---------- Given data

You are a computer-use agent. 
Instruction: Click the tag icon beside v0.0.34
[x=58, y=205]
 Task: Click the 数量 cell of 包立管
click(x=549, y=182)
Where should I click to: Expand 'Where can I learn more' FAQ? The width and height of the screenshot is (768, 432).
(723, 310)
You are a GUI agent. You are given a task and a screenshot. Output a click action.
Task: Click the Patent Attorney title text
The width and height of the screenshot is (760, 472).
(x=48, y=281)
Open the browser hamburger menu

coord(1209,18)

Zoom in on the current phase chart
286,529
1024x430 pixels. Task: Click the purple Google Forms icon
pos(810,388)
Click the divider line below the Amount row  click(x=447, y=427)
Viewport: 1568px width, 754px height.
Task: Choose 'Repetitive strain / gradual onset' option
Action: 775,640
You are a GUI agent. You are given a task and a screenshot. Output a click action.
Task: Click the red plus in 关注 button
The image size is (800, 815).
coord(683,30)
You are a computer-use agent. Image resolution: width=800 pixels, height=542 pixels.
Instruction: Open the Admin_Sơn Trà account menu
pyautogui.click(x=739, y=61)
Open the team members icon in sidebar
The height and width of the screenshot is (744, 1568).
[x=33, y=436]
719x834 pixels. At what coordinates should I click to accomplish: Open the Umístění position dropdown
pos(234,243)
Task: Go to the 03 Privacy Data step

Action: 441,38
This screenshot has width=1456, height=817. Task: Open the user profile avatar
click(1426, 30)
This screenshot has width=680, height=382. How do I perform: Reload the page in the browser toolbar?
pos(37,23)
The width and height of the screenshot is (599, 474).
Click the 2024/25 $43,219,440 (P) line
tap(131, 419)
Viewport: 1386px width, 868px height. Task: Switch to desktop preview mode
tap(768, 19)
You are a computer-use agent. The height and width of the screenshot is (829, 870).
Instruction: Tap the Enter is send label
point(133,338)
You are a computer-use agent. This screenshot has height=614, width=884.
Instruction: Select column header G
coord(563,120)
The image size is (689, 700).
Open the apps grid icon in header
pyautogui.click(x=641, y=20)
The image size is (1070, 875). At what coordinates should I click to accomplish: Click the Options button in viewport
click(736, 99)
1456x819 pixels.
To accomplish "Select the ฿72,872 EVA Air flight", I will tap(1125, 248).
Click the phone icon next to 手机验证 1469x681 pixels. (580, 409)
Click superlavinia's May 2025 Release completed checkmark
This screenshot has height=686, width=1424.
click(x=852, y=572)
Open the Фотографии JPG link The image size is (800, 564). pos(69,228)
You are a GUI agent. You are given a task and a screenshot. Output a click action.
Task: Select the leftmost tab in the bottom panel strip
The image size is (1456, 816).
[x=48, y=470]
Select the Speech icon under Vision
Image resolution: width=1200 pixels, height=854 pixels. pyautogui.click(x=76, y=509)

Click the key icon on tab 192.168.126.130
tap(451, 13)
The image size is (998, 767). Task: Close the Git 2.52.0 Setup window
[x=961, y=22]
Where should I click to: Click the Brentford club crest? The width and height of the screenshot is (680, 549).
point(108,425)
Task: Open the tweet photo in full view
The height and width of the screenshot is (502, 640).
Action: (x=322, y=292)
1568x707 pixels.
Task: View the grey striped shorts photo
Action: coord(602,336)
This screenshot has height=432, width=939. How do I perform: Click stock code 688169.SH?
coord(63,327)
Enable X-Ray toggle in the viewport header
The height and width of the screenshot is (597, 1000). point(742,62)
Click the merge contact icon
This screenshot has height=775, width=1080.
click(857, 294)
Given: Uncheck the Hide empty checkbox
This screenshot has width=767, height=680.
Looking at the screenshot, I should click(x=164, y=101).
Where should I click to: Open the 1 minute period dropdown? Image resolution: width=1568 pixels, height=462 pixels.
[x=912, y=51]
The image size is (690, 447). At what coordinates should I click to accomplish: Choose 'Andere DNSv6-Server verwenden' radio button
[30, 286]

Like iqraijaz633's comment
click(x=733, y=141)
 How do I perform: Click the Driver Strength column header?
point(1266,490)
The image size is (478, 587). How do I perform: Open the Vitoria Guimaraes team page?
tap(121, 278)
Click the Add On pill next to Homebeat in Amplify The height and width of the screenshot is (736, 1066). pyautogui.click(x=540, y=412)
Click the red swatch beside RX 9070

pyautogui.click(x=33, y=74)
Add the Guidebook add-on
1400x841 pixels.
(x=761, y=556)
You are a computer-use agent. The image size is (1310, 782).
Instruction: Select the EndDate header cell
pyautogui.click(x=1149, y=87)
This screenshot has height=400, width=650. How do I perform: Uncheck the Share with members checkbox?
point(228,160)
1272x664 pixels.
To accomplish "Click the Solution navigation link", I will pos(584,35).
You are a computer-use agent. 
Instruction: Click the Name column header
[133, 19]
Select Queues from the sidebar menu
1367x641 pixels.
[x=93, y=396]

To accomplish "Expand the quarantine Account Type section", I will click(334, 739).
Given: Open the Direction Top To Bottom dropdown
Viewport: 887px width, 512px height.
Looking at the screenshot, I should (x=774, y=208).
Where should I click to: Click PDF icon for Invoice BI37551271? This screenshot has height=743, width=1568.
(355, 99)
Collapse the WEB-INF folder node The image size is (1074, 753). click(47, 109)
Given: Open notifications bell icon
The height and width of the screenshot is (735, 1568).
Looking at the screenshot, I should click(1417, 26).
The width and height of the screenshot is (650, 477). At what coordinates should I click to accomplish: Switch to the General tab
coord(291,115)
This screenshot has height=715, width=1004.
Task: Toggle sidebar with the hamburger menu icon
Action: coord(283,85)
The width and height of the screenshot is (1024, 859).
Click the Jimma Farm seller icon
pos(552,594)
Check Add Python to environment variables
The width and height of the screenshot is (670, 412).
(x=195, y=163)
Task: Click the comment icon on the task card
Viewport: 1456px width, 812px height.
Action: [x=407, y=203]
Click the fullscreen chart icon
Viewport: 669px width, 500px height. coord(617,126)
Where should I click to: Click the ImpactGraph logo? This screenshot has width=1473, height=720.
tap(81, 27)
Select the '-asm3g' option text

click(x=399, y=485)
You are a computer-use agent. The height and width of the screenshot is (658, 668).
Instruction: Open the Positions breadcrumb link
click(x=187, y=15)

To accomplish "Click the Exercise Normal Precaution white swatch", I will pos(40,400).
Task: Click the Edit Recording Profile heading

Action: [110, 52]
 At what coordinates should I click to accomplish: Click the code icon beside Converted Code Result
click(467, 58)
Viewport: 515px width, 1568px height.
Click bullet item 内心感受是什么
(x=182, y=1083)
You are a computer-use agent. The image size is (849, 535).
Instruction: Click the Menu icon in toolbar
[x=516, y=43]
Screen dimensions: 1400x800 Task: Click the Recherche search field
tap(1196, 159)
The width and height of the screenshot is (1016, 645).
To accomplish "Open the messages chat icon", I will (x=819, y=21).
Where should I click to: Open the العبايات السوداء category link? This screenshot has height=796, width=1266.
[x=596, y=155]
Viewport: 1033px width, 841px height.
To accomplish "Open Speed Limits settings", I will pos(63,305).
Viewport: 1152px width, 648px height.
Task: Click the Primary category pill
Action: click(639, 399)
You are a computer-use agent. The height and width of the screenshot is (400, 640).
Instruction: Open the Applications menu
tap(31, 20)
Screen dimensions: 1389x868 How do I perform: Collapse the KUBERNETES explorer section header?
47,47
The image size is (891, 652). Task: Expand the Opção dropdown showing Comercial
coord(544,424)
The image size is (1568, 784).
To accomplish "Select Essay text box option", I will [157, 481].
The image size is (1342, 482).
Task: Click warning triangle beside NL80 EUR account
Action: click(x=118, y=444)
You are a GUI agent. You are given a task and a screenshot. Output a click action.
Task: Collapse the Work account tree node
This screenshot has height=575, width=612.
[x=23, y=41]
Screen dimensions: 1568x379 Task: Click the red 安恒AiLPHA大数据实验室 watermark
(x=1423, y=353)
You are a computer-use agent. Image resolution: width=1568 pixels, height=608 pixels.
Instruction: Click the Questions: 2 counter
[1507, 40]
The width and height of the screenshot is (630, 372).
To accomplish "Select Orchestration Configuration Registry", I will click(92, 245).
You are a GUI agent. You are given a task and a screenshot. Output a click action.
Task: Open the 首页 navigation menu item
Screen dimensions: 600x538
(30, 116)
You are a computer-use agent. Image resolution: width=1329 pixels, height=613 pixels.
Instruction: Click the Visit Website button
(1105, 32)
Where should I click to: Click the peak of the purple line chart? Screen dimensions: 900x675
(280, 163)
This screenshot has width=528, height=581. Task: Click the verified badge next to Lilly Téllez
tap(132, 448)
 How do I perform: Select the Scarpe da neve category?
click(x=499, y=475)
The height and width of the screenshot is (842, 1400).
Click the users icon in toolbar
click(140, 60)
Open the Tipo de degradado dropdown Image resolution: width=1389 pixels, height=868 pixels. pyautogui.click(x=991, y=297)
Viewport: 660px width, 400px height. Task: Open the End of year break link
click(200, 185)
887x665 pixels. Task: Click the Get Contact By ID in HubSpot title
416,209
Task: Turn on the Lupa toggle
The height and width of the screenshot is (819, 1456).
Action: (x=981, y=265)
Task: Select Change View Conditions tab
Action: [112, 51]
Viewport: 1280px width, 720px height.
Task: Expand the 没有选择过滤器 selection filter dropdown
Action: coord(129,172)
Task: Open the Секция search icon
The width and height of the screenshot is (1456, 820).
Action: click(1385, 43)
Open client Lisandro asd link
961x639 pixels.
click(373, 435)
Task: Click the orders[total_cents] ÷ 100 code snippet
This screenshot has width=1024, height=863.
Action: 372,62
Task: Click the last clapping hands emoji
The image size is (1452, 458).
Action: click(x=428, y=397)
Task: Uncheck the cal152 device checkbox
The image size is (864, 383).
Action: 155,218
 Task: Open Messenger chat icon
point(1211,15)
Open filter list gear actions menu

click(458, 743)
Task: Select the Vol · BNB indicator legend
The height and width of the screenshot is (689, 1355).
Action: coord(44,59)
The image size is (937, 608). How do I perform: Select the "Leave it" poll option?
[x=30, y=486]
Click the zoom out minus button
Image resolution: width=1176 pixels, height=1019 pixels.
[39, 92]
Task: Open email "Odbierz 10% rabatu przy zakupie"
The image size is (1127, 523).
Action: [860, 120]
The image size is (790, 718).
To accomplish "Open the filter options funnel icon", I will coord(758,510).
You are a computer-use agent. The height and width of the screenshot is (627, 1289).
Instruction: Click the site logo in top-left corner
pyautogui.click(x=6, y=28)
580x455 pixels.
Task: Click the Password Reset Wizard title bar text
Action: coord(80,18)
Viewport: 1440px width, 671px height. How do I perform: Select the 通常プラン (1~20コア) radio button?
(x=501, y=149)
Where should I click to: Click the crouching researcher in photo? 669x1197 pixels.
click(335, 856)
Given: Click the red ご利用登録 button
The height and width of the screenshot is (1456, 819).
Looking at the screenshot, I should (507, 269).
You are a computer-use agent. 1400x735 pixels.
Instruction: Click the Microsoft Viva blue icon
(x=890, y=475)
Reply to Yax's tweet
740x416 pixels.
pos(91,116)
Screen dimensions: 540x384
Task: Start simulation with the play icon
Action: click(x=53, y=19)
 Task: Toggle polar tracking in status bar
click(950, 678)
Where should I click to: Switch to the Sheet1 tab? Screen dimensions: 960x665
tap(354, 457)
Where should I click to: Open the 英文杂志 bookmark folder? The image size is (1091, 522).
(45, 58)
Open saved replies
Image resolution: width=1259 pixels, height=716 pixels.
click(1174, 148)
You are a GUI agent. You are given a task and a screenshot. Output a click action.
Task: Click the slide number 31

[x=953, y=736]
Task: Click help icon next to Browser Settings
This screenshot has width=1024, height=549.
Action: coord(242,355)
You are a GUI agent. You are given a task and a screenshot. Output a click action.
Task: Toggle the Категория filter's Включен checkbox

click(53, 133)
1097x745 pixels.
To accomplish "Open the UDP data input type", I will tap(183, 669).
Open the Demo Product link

--------------------

■ Goal of the exercise:
Each line of the records with the word "tweet" in it is to be copied.

■ Solution to the problem:
Task: Open the tweet photo in full view
Reply to Yax's tweet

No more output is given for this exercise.